Die heutige Welt ist gekennzeichnet durch eine Globalisierung des gesellschaftlichen, politischen und vor allem eben auch des wirtschaftlichen Lebens. Die Herausforderung der Globalisierung ist, dass Menschen miteinander rund um den Globus kooperieren, aber dafür keine oder nur unzureichende gemeinsame formale und informale Spielregeln haben. Es ist daher kein Zufall, wenn die Stichworte der zeitgenössischen wirtschafts- und unternehmensethischen Diskussion Korruption, unfaire Geschäftspraktiken, individuelle Habgier, Menschenrechte und das Einfordern von Sozialstandards sind.

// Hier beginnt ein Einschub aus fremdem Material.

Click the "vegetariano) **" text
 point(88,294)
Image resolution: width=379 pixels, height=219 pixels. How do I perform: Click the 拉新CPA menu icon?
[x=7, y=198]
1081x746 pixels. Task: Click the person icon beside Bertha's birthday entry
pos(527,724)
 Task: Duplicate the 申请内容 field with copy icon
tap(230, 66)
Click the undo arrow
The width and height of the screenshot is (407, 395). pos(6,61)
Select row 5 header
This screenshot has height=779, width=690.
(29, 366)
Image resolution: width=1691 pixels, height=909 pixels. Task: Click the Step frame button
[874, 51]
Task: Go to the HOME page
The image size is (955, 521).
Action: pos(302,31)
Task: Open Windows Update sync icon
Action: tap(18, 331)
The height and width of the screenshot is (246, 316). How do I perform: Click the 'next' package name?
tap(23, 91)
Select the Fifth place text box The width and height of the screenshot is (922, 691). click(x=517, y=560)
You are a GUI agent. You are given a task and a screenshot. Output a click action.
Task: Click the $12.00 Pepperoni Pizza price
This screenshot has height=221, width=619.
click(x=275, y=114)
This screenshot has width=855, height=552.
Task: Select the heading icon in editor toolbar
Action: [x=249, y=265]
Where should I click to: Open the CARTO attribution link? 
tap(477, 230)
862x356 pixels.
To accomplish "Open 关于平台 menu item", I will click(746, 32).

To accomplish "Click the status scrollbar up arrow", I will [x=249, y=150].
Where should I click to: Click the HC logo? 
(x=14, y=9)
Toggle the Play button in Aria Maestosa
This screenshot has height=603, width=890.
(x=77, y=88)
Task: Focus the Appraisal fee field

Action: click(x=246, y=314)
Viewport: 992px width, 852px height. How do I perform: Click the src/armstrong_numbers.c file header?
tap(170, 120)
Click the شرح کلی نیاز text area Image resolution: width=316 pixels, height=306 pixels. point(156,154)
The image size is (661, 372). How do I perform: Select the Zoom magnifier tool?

Diese Situationsbeschreibung hat eine gewisse Ähnlichkeit mit derjenigen sozioökonomischen Situation, die am Anfang der rotarischen Bewegung stand. Rotary Clubs sind entstanden, weil es galt, moralische Spielregeln in einer moralisch verwundeten Welt zu setzen. Der Berufsdienst steht in dieser Tradition.

Josef Wieland
Prof. Dr. Josef Wieland (RC Konstanz-Mainau) lehrt an der Zeppelin Universität in Friedrichshafen  und ist Direktor des Leadership Excellence Institute Zeppelin | LEIZ. Er ist u.?a. Vorsitzender des Deutschen Netzwerks Wirtschaftsethik (DNWE) und Jury-Mitglied für die Vergabe des CSR-Preises der Bundesregierung.